**Extract to read:**
>>>

Tourism in Rome, which has always been intense, has skyrocketed even more after the pandemic. It is the European city that has seen the biggest increase in visitors in 2023, by 45%, according to data from the City Council, with a record of 50 million travellers that it will already surpass this year. The effects on the historic centre, a UNESCO heritage site that had so far resisted, are increasingly palpable. Traditional shops are closing, luxury hotels are opening, finding an apartment is a utopia and things that were once normal, such as passing by the Trevi Fountain on the way somewhere and admiring it for a few seconds, have become impossible. It is now a circus that at any time is packed with tourists and street vendors, jostling to take a photo. So the City Council of Rome has decided to take measures: it plans to make it necessary to pay an entrance fee and reserve a time to visit the famous fountain, in order to limit the number of tourists.
This is not the first time that drastic measures have been considered. In 2017, there was talk of banning stopping in front of the fountain to speed up the flow of people. In principle, a symbolic price of one euro is now being considered, and it would be free for Romans. According to the City Council, the idea would be to pay for access to the steps next to the fountain, while it will be possible to continue to walk freely through the square and see it from afar. However, to get close to the water and perform the ritual of throwing a coin, you will have to book a time and pay. Everything is still to be specified, because it is not easy to organize logistically, but the mayor, Roberto Gualtieri, of the PD (centre-left), has already said that he thinks it is a good idea and they are going to study the formula to be applied. “It is a very specific hypothesis and we are already studying technical solutions,” he explained on Thursday.
Gualtieri says that the municipal police have been expressing their concern because the situation is becoming “technically difficult to manage”. The officers are no longer able to draw the attention of those who try to bathe, or wet their feet, or eat hamburgers while lounging on the sidelines. The aim is to offer “a more elegant experience”. That is, to give everyone the possibility of admiring the fountain in peace, without being overwhelmed. And also to ensure the proper maintenance of the site.
This is another step in the attempt to contain the tourist overcrowding in Rome, but in this case it is more significant, because it is a square on the public road, not an enclosed place. The visit to the Pantheon, another of the most visited monuments in the city and which was free to enter, began to be paid and with reservation, at a price of five euros, in July 2023. An entire city like Venice began charging five euros to enter the center last April.
Rome’s city council is considering the Trevi Fountain measure as part of a broader reflection on how to deal with tourism, which is already overwhelming the city. Fewer and fewer people live in the historic centre: in ten years the population has fallen by 38.2%, according to municipal data for 2023, to 23,000 residents, when in the time of Augustus it reached one million people. And in another tourist area, Trastevere, the decline has been 45%. Barely 13,000 people live there.
The cause is tourist apartments: the number of non-hotel accommodation registered has increased from 17,000 to 30,000 in six years, and another 10,000 illegal ones have been discovered in the last two years. But Italian municipalities besieged by the invasion of tourist apartments claim to have no legal instruments to regulate this phenomenon, which is the responsibility of the central government. “We would like to put a stop to it, perhaps for two or three years, to save the historical heritage, the quality of commerce and the right to residence, but our hands are tied,” lamented the municipal advisor for tourism in Rome, Alessandro Onorato.
Cities have also resorted to the tourist tax paid on accommodation, and what’s more, the government is considering raising it. Giorgia Meloni’s government is studying a tax of between five and 25 euros per night that would vary depending on the category of accommodation, an announcement in the Italian press last week that was poorly received by the hotel sector. Right now in Rome, the tax is between 3.5 and 10 euros. It is also planned, as a novelty, that the money raised will be used for cleaning and rubbish collection, since the dirtiness of the streets is a problem in many cities, especially Rome, and the cost falls on the residents.
Tourism in Italy has broken records after the pandemic and in 2023 even surpassed pre-2020 levels, with more than 134 million arrivals and 451 million overnight stays.

<<<

[Saved entries]
>>>

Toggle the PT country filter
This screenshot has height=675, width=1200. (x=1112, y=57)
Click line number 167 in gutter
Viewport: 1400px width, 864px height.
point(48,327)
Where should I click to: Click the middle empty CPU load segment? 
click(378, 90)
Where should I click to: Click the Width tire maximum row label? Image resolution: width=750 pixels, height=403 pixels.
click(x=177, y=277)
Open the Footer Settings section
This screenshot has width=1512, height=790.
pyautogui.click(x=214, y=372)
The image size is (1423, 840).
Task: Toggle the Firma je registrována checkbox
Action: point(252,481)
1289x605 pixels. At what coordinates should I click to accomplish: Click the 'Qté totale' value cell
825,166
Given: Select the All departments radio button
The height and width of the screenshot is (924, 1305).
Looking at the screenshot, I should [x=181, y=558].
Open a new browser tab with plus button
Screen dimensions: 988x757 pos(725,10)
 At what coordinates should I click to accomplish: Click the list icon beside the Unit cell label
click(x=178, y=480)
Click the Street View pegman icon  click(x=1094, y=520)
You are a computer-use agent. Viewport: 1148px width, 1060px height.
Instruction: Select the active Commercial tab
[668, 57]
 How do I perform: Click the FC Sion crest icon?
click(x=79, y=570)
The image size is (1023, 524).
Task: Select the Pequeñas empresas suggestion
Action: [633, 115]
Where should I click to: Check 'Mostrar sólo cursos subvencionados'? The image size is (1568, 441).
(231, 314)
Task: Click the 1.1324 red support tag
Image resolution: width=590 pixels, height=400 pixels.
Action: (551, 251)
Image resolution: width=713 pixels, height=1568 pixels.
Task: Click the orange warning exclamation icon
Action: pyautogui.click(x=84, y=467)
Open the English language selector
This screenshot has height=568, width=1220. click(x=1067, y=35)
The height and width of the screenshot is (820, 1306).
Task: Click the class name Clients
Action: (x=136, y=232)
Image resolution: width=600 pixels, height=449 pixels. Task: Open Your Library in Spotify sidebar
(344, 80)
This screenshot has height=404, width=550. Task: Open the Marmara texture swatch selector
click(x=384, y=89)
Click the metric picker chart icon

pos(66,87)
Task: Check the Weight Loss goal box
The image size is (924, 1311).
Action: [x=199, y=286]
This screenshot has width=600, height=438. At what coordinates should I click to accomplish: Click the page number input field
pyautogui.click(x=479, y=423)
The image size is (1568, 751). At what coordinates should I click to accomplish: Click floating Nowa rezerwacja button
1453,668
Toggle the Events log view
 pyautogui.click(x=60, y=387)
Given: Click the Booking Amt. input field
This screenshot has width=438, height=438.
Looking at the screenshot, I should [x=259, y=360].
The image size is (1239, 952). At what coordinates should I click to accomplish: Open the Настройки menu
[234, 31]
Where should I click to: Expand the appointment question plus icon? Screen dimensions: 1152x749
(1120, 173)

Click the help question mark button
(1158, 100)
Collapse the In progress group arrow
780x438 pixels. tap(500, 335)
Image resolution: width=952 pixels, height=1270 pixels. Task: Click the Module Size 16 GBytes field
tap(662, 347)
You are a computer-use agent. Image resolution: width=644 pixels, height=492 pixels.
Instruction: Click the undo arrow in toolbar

<<<

**Work to be completed:** Repeat word for word the passage of the article on tourism in Rome, starting with "Cities have also" and going on through "on the residents.".

**Reply to the exercise:**
Cities have also resorted to the tourist tax paid on accommodation, and what’s more, the government is considering raising it. Giorgia Meloni’s government is studying a tax of between five and 25 euros per night that would vary depending on the category of accommodation, an announcement in the Italian press last week that was poorly received by the hotel sector. Right now in Rome, the tax is between 3.5 and 10 euros. It is also planned, as a novelty, that the money raised will be used for cleaning and rubbish collection, since the dirtiness of the streets is a problem in many cities, especially Rome, and the cost falls on the residents.